**Records for the task:**
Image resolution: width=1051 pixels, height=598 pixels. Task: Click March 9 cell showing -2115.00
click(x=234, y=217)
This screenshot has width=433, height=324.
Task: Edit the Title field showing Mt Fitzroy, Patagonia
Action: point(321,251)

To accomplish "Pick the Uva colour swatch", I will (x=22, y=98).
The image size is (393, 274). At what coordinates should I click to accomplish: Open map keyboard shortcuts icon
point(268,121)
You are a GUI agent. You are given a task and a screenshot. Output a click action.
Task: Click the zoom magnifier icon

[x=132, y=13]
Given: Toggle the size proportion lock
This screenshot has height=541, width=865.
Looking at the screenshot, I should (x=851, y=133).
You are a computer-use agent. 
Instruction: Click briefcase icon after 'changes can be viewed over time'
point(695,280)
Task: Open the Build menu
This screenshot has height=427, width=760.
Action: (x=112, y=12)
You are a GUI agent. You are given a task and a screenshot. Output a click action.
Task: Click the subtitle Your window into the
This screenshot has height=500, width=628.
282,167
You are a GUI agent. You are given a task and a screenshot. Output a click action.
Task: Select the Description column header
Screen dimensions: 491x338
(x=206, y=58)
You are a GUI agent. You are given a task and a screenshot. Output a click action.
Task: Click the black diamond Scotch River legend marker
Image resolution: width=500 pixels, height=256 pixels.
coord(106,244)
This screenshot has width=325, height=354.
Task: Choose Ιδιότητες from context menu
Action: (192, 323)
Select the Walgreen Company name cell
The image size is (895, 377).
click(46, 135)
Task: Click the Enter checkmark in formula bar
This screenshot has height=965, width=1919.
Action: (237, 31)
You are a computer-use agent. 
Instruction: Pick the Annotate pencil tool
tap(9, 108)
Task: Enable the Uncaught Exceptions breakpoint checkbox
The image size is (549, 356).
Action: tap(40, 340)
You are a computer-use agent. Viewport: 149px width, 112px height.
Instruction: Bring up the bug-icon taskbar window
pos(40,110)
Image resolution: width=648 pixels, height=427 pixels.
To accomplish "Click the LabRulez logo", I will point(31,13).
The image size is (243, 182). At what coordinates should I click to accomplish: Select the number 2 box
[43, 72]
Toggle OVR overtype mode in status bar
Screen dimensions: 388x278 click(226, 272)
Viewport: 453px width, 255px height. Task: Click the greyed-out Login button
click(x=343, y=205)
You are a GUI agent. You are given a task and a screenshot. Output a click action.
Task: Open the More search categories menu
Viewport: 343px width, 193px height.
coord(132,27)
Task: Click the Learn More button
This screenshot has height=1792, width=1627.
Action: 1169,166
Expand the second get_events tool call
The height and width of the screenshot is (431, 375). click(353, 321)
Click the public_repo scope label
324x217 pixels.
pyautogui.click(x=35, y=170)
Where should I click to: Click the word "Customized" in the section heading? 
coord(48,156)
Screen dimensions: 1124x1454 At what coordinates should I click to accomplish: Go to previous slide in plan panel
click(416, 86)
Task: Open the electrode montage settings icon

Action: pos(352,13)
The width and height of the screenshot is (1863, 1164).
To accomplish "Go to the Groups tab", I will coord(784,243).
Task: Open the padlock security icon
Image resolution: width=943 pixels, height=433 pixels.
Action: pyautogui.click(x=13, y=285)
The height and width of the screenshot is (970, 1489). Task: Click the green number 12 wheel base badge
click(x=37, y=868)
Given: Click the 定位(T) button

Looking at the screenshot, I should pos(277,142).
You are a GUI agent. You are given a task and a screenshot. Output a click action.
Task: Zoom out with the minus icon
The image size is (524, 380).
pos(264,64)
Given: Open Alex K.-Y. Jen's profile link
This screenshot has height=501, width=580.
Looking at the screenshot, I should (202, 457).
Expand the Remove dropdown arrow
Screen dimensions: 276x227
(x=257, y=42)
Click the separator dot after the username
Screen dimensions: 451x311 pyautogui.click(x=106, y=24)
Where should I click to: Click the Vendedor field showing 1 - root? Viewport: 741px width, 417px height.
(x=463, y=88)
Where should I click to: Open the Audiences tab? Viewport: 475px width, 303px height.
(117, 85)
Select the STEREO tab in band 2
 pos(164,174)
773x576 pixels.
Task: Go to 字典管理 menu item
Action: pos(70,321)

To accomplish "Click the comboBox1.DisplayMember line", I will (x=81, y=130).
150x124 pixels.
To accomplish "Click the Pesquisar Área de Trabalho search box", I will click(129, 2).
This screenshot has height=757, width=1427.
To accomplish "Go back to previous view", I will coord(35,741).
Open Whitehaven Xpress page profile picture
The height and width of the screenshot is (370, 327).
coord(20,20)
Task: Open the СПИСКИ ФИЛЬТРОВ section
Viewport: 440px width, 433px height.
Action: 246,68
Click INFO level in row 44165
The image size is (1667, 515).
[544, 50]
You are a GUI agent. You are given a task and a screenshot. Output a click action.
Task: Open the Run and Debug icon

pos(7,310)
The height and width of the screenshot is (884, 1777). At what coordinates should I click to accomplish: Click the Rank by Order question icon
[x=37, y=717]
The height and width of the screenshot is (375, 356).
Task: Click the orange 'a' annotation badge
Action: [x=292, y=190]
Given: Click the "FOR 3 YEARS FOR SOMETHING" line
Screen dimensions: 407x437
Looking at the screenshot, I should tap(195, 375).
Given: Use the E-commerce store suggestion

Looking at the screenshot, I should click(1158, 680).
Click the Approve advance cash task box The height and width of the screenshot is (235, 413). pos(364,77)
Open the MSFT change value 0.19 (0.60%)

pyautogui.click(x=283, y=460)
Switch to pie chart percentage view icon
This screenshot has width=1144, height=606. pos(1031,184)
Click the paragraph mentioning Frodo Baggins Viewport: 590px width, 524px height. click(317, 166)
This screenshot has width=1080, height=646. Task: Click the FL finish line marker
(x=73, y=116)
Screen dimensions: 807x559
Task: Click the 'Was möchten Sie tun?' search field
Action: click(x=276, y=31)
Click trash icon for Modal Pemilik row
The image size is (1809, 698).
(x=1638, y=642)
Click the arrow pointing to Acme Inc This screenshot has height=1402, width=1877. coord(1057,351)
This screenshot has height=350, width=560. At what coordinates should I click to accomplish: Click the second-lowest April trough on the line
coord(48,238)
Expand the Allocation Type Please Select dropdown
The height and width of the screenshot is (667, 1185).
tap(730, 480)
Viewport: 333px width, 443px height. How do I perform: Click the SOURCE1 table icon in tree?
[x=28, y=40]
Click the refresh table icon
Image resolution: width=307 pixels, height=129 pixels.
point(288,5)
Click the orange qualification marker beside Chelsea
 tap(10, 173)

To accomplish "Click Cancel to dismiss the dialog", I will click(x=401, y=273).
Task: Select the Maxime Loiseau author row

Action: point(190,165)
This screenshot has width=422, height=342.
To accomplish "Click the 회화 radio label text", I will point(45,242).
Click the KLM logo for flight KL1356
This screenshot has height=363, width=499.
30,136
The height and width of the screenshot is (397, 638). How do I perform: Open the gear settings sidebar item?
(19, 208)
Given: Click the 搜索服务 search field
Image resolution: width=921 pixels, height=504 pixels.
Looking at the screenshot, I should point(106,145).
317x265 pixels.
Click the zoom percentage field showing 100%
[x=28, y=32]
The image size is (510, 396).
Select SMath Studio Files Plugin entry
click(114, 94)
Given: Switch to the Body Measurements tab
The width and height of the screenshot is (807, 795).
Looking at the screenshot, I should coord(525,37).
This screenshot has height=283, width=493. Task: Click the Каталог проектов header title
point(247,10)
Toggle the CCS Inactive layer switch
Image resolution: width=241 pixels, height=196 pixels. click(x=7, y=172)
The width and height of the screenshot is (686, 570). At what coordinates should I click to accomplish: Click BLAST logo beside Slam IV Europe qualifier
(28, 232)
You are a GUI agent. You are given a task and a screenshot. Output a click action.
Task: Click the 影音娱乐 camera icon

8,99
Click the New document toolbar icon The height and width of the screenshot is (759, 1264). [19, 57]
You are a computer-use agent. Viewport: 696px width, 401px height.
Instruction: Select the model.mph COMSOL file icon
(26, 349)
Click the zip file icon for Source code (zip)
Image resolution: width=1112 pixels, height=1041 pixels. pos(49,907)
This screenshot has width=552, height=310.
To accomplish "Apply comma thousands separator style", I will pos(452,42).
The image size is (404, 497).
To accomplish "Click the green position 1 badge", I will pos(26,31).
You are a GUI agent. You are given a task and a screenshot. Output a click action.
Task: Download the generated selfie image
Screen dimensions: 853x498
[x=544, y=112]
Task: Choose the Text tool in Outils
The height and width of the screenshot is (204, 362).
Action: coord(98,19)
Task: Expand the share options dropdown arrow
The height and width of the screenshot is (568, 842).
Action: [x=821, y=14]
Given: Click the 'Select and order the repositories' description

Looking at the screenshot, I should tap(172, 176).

**Exercise aim:**
Please filter the listing down to lines that include the word "computer".

**Task response:**
You are a computer-use agent. 
You are a computer-use agent. 
You are a computer-use agent. Viewport: 149px width, 112px height.
You are a computer-use agent. Viewport: 696px width, 401px height.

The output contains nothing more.